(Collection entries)
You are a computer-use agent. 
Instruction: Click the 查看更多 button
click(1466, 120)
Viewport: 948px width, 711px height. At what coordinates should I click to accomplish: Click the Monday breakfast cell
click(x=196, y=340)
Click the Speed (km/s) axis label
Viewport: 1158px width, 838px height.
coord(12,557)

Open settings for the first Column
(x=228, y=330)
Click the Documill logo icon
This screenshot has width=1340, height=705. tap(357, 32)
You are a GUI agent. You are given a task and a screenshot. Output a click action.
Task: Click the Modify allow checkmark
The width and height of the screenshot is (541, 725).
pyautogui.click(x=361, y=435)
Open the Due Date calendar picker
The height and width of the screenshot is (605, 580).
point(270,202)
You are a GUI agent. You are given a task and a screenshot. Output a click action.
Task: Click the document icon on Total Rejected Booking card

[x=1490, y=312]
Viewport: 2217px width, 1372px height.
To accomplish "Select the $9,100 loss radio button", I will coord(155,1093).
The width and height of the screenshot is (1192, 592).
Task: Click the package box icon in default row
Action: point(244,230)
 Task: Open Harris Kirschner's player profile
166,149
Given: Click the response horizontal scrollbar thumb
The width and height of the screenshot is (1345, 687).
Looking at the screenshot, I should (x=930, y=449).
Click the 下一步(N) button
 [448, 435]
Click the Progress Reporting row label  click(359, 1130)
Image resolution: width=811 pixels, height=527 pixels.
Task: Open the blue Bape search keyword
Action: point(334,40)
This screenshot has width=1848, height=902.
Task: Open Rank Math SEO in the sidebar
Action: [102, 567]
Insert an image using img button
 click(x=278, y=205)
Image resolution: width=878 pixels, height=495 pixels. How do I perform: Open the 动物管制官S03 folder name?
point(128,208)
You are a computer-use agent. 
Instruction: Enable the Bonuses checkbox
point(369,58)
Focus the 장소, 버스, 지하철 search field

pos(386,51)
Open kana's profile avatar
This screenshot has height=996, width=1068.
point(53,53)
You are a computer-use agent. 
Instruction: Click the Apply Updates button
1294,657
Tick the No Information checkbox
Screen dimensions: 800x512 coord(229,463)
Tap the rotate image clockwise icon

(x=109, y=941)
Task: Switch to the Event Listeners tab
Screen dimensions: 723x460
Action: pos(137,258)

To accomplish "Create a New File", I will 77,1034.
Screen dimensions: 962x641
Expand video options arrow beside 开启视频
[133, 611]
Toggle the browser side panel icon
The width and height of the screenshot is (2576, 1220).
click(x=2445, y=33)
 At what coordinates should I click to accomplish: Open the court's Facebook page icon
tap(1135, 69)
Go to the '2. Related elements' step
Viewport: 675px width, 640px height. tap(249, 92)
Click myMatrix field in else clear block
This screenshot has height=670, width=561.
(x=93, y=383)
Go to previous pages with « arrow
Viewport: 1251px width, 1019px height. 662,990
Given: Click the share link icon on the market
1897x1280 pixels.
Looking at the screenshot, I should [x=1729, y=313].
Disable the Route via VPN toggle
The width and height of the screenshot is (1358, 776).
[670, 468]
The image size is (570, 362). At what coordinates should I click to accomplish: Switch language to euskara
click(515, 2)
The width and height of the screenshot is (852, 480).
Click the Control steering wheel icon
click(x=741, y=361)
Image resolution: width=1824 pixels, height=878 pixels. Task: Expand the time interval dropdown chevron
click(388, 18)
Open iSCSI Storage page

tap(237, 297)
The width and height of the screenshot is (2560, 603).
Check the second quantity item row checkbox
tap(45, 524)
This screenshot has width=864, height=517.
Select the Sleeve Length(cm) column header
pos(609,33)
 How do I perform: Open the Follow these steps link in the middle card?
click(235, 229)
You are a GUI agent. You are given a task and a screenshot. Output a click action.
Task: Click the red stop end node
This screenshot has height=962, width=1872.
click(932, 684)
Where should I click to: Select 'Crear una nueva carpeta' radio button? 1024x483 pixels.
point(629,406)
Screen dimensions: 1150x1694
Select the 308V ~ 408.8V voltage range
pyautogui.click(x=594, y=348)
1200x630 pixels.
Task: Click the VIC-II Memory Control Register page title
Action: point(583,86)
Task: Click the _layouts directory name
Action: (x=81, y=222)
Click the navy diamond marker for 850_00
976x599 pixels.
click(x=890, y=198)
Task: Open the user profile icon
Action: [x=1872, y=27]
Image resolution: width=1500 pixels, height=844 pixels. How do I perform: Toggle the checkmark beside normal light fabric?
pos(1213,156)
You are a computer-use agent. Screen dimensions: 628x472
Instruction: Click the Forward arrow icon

ASSIGNMENT — Could you restate every entry verbatim, please?

ANSWER BOX —
You are a computer-use agent. 
Instruction: Click the 查看更多 button
click(1466, 120)
Viewport: 948px width, 711px height. At what coordinates should I click to accomplish: Click the Monday breakfast cell
click(x=196, y=340)
Click the Speed (km/s) axis label
Viewport: 1158px width, 838px height.
coord(12,557)

Open settings for the first Column
(x=228, y=330)
Click the Documill logo icon
This screenshot has width=1340, height=705. tap(357, 32)
You are a GUI agent. You are given a task and a screenshot. Output a click action.
Task: Click the Modify allow checkmark
The width and height of the screenshot is (541, 725).
pyautogui.click(x=361, y=435)
Open the Due Date calendar picker
The height and width of the screenshot is (605, 580).
point(270,202)
You are a GUI agent. You are given a task and a screenshot. Output a click action.
Task: Click the document icon on Total Rejected Booking card

[x=1490, y=312]
Viewport: 2217px width, 1372px height.
To accomplish "Select the $9,100 loss radio button", I will coord(155,1093).
The width and height of the screenshot is (1192, 592).
Task: Click the package box icon in default row
Action: point(244,230)
 Task: Open Harris Kirschner's player profile
166,149
Given: Click the response horizontal scrollbar thumb
The width and height of the screenshot is (1345, 687).
Looking at the screenshot, I should (x=930, y=449).
Click the 下一步(N) button
 [448, 435]
Click the Progress Reporting row label  click(359, 1130)
Image resolution: width=811 pixels, height=527 pixels.
Task: Open the blue Bape search keyword
Action: point(334,40)
This screenshot has width=1848, height=902.
Task: Open Rank Math SEO in the sidebar
Action: [102, 567]
Insert an image using img button
 click(x=278, y=205)
Image resolution: width=878 pixels, height=495 pixels. How do I perform: Open the 动物管制官S03 folder name?
point(128,208)
You are a computer-use agent. 
Instruction: Enable the Bonuses checkbox
point(369,58)
Focus the 장소, 버스, 지하철 search field

pos(386,51)
Open kana's profile avatar
This screenshot has height=996, width=1068.
point(53,53)
You are a computer-use agent. 
Instruction: Click the Apply Updates button
1294,657
Tick the No Information checkbox
Screen dimensions: 800x512 coord(229,463)
Tap the rotate image clockwise icon

(x=109, y=941)
Task: Switch to the Event Listeners tab
Screen dimensions: 723x460
Action: pos(137,258)

To accomplish "Create a New File", I will 77,1034.
Screen dimensions: 962x641
Expand video options arrow beside 开启视频
[133, 611]
Toggle the browser side panel icon
The width and height of the screenshot is (2576, 1220).
click(x=2445, y=33)
 At what coordinates should I click to accomplish: Open the court's Facebook page icon
tap(1135, 69)
Go to the '2. Related elements' step
Viewport: 675px width, 640px height. tap(249, 92)
Click myMatrix field in else clear block
This screenshot has height=670, width=561.
(x=93, y=383)
Go to previous pages with « arrow
Viewport: 1251px width, 1019px height. 662,990
Given: Click the share link icon on the market
1897x1280 pixels.
Looking at the screenshot, I should [x=1729, y=313].
Disable the Route via VPN toggle
The width and height of the screenshot is (1358, 776).
[670, 468]
The image size is (570, 362). At what coordinates should I click to accomplish: Switch language to euskara
click(515, 2)
The width and height of the screenshot is (852, 480).
Click the Control steering wheel icon
click(x=741, y=361)
Image resolution: width=1824 pixels, height=878 pixels. Task: Expand the time interval dropdown chevron
click(388, 18)
Open iSCSI Storage page

tap(237, 297)
The width and height of the screenshot is (2560, 603).
Check the second quantity item row checkbox
tap(45, 524)
This screenshot has width=864, height=517.
Select the Sleeve Length(cm) column header
pos(609,33)
 How do I perform: Open the Follow these steps link in the middle card?
click(235, 229)
You are a GUI agent. You are given a task and a screenshot. Output a click action.
Task: Click the red stop end node
This screenshot has height=962, width=1872.
click(932, 684)
Where should I click to: Select 'Crear una nueva carpeta' radio button? 1024x483 pixels.
point(629,406)
Screen dimensions: 1150x1694
Select the 308V ~ 408.8V voltage range
pyautogui.click(x=594, y=348)
1200x630 pixels.
Task: Click the VIC-II Memory Control Register page title
Action: point(583,86)
Task: Click the _layouts directory name
Action: (x=81, y=222)
Click the navy diamond marker for 850_00
976x599 pixels.
click(x=890, y=198)
Task: Open the user profile icon
Action: [x=1872, y=27]
Image resolution: width=1500 pixels, height=844 pixels. How do I perform: Toggle the checkmark beside normal light fabric?
pos(1213,156)
You are a computer-use agent. Screen dimensions: 628x472
Instruction: Click the Forward arrow icon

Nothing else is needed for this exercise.